Carry over every entry exactly as it appears in the records.

::::::::::

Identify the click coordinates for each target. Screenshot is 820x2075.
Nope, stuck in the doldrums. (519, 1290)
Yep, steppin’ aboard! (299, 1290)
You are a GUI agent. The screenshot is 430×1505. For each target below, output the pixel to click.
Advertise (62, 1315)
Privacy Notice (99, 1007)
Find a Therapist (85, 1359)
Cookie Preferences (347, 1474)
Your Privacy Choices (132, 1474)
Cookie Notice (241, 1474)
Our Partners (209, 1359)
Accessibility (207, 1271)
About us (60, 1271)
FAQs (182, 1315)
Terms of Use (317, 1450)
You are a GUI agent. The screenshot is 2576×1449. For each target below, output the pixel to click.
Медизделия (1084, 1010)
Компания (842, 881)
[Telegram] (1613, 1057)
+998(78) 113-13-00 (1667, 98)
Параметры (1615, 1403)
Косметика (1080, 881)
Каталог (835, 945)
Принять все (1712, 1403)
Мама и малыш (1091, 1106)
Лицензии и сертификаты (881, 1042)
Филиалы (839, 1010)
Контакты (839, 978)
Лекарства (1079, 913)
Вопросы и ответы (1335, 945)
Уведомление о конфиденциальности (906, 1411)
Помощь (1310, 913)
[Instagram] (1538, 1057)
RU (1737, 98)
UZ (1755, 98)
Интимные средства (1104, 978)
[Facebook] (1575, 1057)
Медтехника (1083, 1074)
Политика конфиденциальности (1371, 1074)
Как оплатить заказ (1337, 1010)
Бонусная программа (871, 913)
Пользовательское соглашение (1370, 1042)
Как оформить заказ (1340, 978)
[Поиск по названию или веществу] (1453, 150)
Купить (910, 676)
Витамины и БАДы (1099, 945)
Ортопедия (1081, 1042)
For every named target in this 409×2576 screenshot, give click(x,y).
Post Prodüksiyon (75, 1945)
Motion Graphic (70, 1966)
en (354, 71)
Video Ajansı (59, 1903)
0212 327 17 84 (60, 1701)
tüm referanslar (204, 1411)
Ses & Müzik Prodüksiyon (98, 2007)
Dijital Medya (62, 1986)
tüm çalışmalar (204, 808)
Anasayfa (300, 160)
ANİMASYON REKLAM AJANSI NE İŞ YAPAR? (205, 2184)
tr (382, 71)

::::::::::

EXERCISE RESULT:
Identify the click coordinates for each target. Screenshot is 820x2075.
Nope, stuck in the doldrums. (519, 1290)
Yep, steppin’ aboard! (299, 1290)
You are a GUI agent. The screenshot is 430×1505. For each target below, output the pixel to click.
Advertise (62, 1315)
Privacy Notice (99, 1007)
Find a Therapist (85, 1359)
Cookie Preferences (347, 1474)
Your Privacy Choices (132, 1474)
Cookie Notice (241, 1474)
Our Partners (209, 1359)
Accessibility (207, 1271)
About us (60, 1271)
FAQs (182, 1315)
Terms of Use (317, 1450)
You are a GUI agent. The screenshot is 2576×1449. For each target below, output the pixel to click.
Медизделия (1084, 1010)
Компания (842, 881)
[Telegram] (1613, 1057)
+998(78) 113-13-00 (1667, 98)
Параметры (1615, 1403)
Косметика (1080, 881)
Каталог (835, 945)
Принять все (1712, 1403)
Мама и малыш (1091, 1106)
Лицензии и сертификаты (881, 1042)
Филиалы (839, 1010)
Контакты (839, 978)
Лекарства (1079, 913)
Вопросы и ответы (1335, 945)
Уведомление о конфиденциальности (906, 1411)
Помощь (1310, 913)
[Instagram] (1538, 1057)
RU (1737, 98)
UZ (1755, 98)
Интимные средства (1104, 978)
[Facebook] (1575, 1057)
Медтехника (1083, 1074)
Политика конфиденциальности (1371, 1074)
Как оплатить заказ (1337, 1010)
Бонусная программа (871, 913)
Пользовательское соглашение (1370, 1042)
Как оформить заказ (1340, 978)
[Поиск по названию или веществу] (1453, 150)
Купить (910, 676)
Витамины и БАДы (1099, 945)
Ортопедия (1081, 1042)
For every named target in this 409×2576 screenshot, give click(x,y).
Post Prodüksiyon (75, 1945)
Motion Graphic (70, 1966)
en (354, 71)
Video Ajansı (59, 1903)
0212 327 17 84 (60, 1701)
tüm referanslar (204, 1411)
Ses & Müzik Prodüksiyon (98, 2007)
Dijital Medya (62, 1986)
tüm çalışmalar (204, 808)
Anasayfa (300, 160)
ANİMASYON REKLAM AJANSI NE İŞ YAPAR? (205, 2184)
tr (382, 71)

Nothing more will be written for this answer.